Bruce Cockburn: It is one aspect of the human world, and that’s what artists do: distill what it is to be a person in the world as it comes to that artist, to the individual. And then try and share it with people. I mean, I think that’s the job. So that includes the political very much because the minute you start doing any aspect of people getting along with each other, you’re involved in politics or our relationship to the planet. If you try to address environmental issues, it becomes political immediately because everyone has different kinds of vested interests, and everyone has different opinions about these things.
So, it’s just part of the gig.
JSR: That explains why you speak to politics a lot in your music, but you certainly have your own personal bent on politics. It’s just not politics in general. I don’t know if you have a label for it. I don’t like to label people at all, but certainly there is an emphasis on human rights, and I would say the underdog, but I’d love to hear your political philosophy that you imbue into your music.
Bruce Cockburn: Most of what shows up in my songs is a result of trying to understand what I experienced in spiritual terms with respect to stuff like human rights or any kind of moral perspective for me, because I’m told my faith tells me I’m supposed to love my neighbor.
My neighbor is suffering, and I do nothing about it? That’s hardly an expression of love. There’s a lot of things that are happening in the world that none of us as individuals can do very much about, but I think we’ve got to do what we can.
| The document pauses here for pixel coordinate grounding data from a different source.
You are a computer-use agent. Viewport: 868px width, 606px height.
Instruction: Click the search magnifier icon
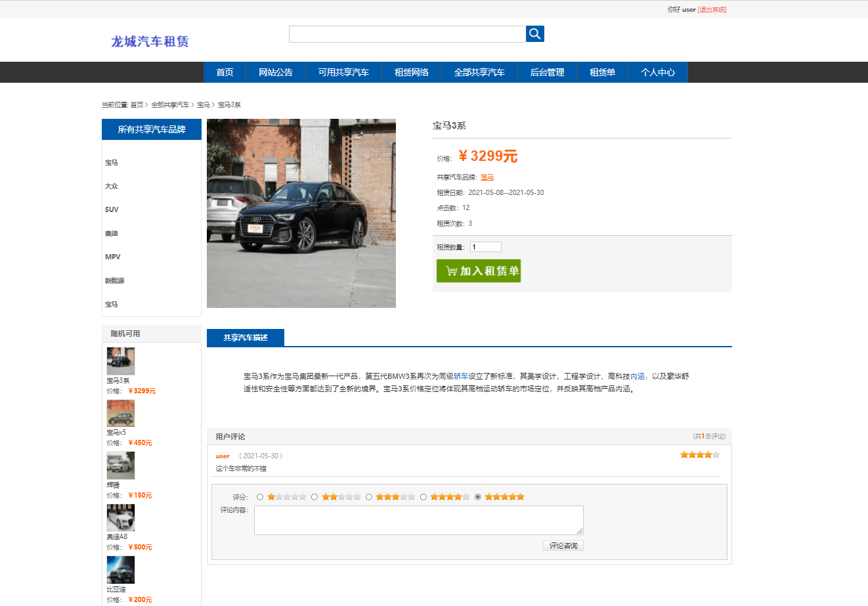tap(534, 33)
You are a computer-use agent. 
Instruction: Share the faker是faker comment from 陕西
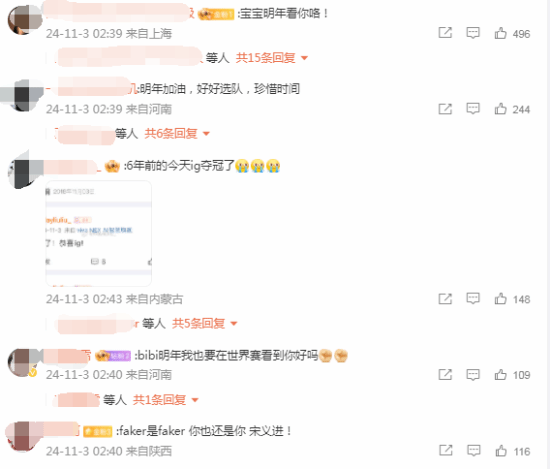pos(445,450)
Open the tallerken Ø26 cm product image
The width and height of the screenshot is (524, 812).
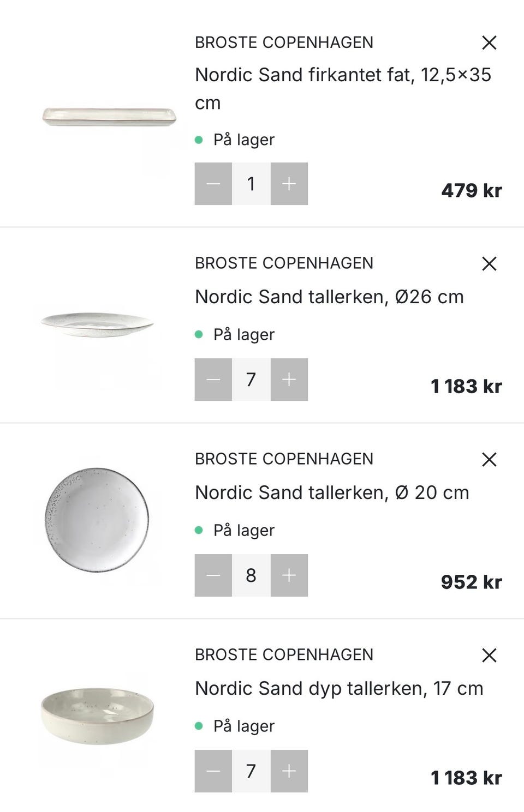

And so, I have feelings about these things and the feelings trigger songs, and then I get invited to talk about this stuff.
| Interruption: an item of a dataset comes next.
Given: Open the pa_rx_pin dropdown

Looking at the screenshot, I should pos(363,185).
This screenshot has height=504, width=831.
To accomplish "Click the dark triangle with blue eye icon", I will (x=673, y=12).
It’s really something that I kind of fall into without really intending to. I don’t consider myself an expert on anything particular, other than maybe playing the guitar, but I pay attention, you know, I do pay attention to what’s going on and I do care. So, you know, that reflects itself in the content of my music.
JSR: You mentioned spirituality and I’ve also noticed how more than a lot of musicians, especially if they’re not labeled Christian music, that you do imbue some religion into your music. Is that part of the spirituality you were just mentioning?
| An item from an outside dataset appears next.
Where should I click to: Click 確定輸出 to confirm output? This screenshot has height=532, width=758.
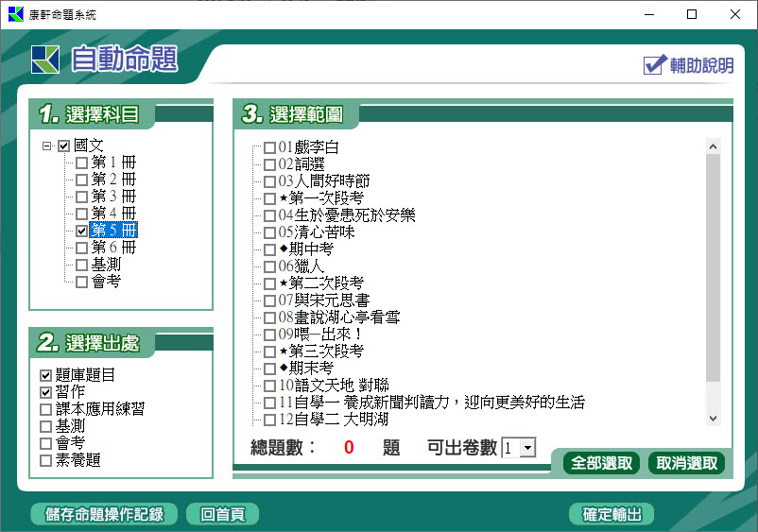(x=612, y=515)
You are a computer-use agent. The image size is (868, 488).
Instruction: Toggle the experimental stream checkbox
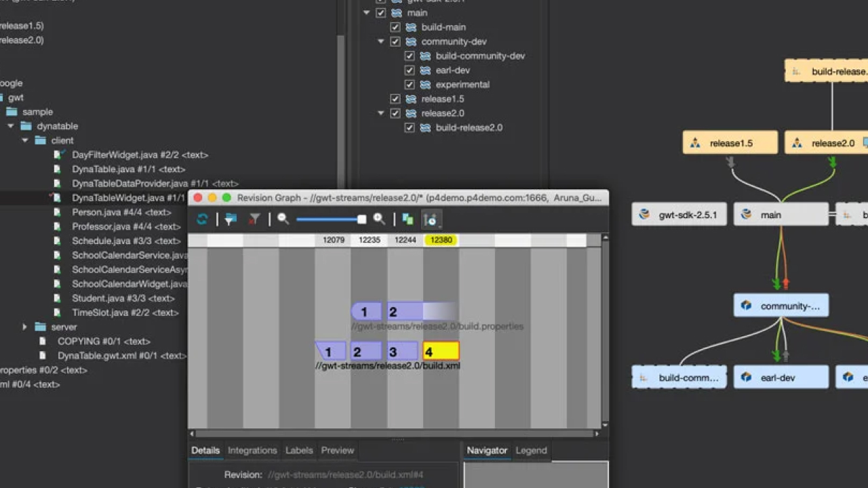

Bruce Cockburn: Absolutely. It’s a world view. I mean, I can articulate this stuff the way I do now at the age I’m at. I didn’t always understand this starting out, for sure. I didn’t understand anything starting out. I just did what I did, but over the years, I’ve come to kind of understand that more, and I feel that my prime directive as a human is to have a relationship with the divine and that relationship should express itself in every aspect of life. It doesn’t always, because I get in the way or other things get in the way, but that’s the ideal. So, if I’m looking at a beautiful scene in nature, I’m grateful for that.
Or if I’m looking at, or am a witness to some beautiful thing that people do, I’m grateful for that. You know that springs from the gratitude part of it, it has to do with that relationship with God. So, you can call it lots of things. People have different takes on this stuff.
My framework happens to be a Christian one, but I don’t think that’s the only possible way of having that relationship.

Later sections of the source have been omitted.